begin Material to process

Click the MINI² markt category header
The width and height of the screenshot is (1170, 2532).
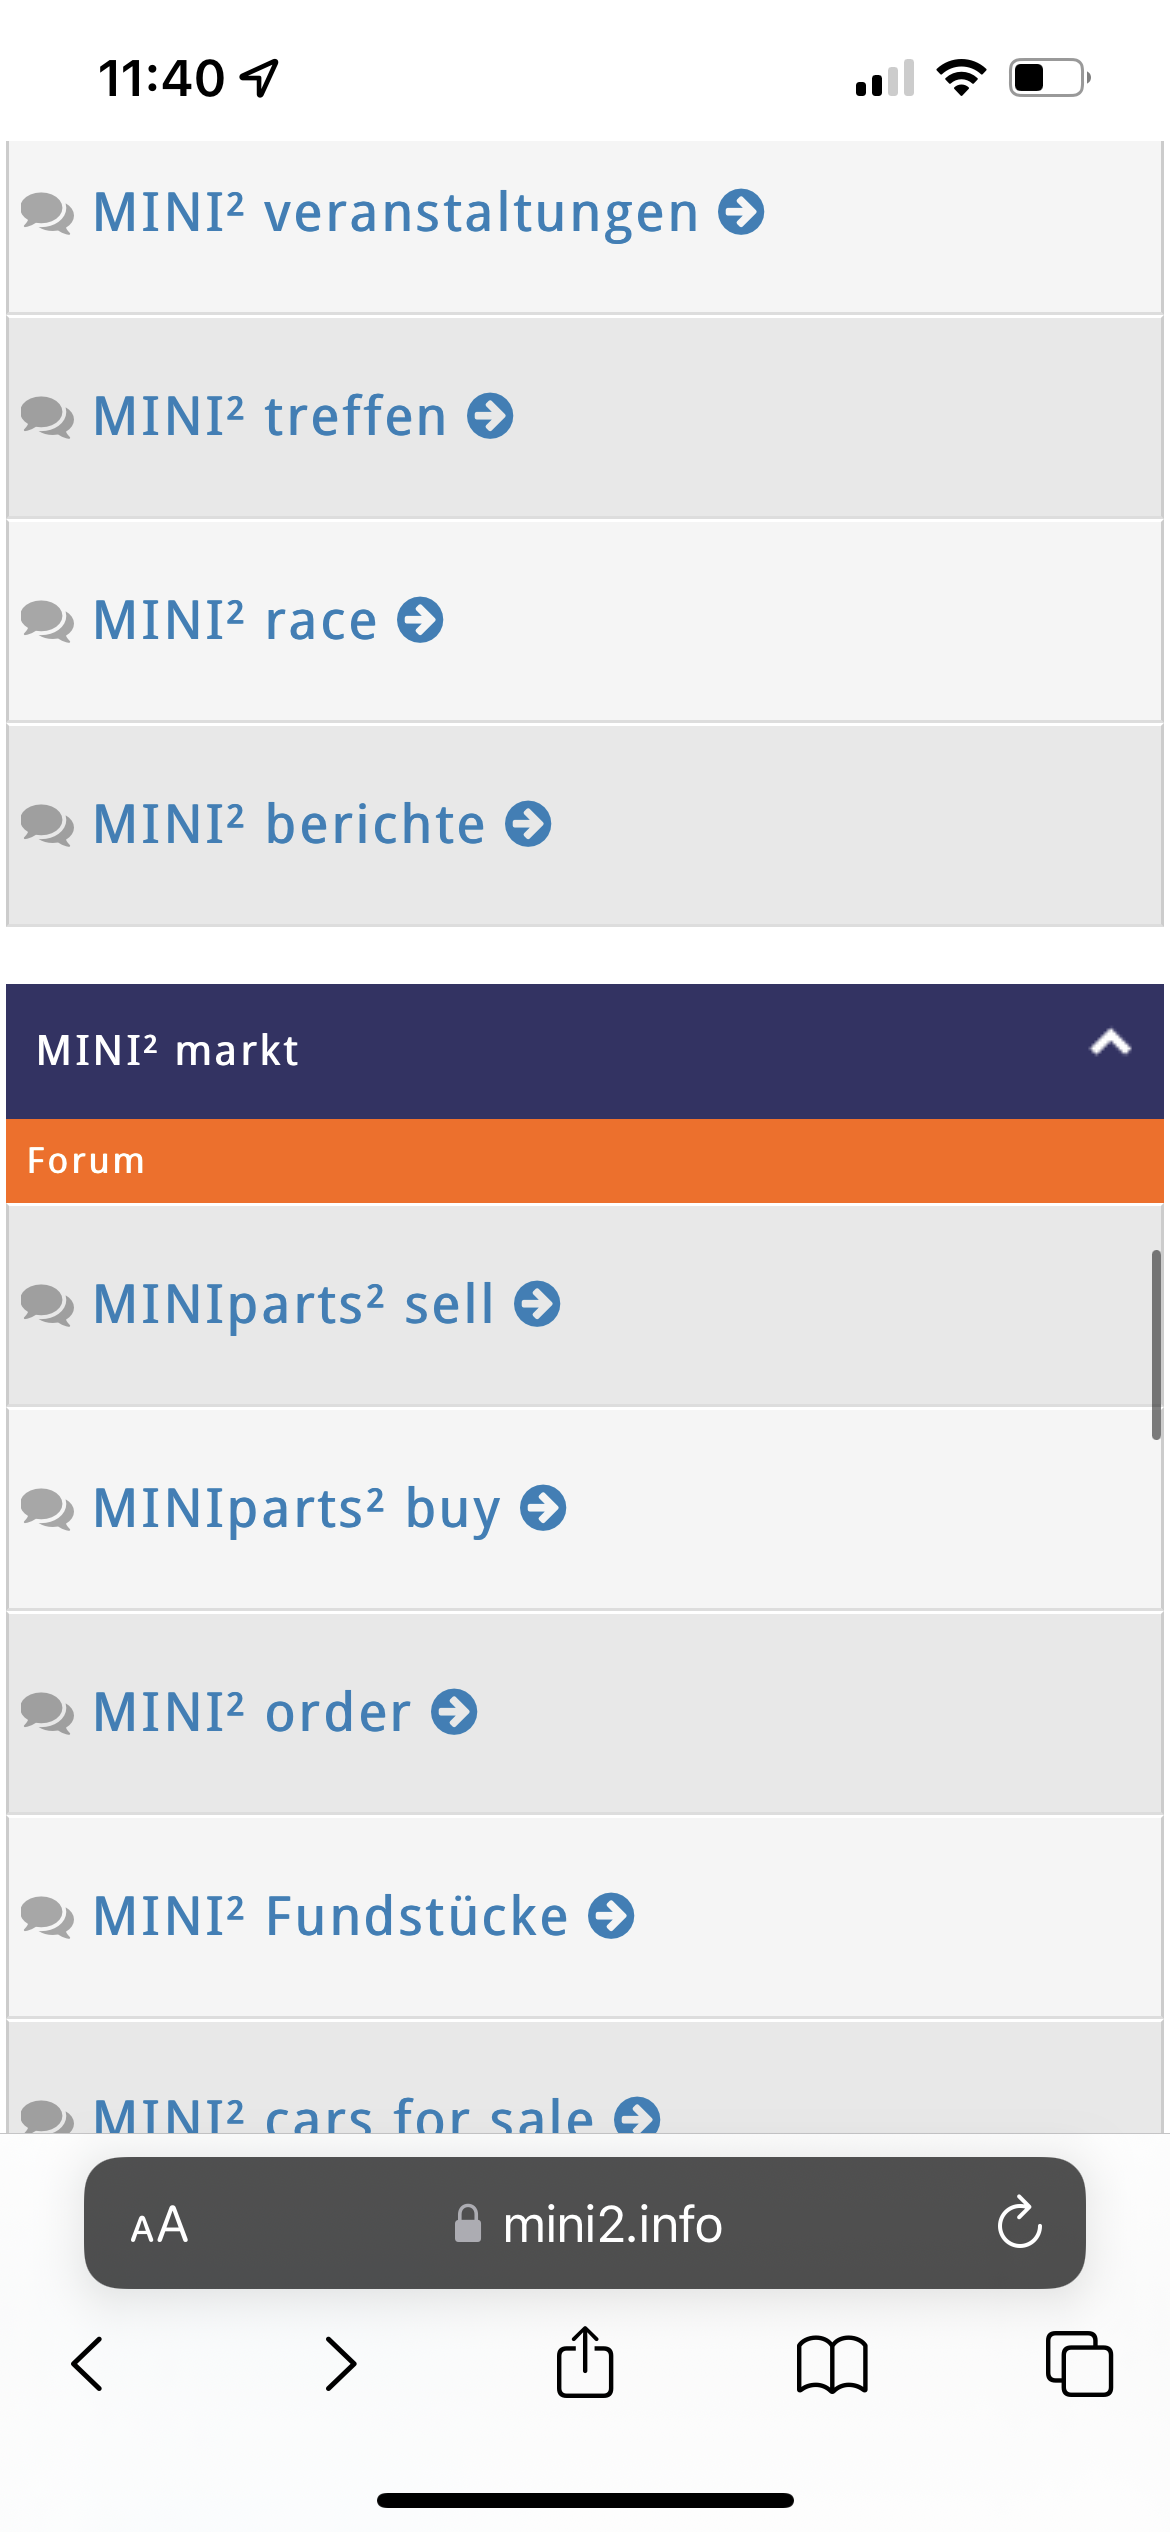[x=168, y=1051]
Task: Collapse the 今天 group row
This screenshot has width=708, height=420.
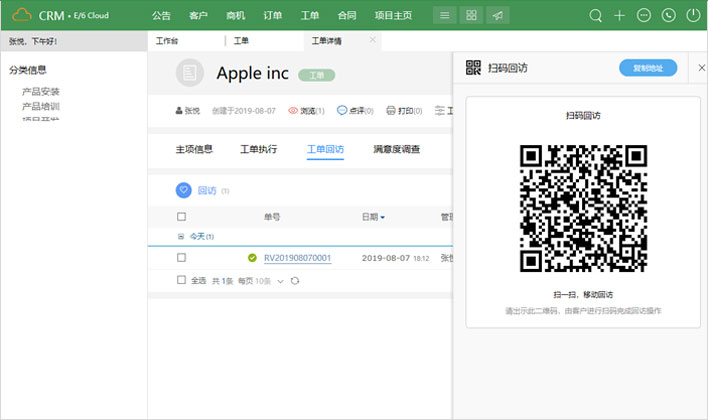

end Material to process

Task statement:
Turn the records above into a Markdown table with two columns, Row and Line: number each row and put one line in it. Skip blank lines and leave the pictures out.

Right answer:
| Row | Line |
|---|---|
| 1 | Click the MINI² markt category header |
| 2 | The width and height of the screenshot is (1170, 2532). |
| 3 | [x=168, y=1051] |
| 4 | Task: Collapse the 今天 group row |
| 5 | This screenshot has width=708, height=420. |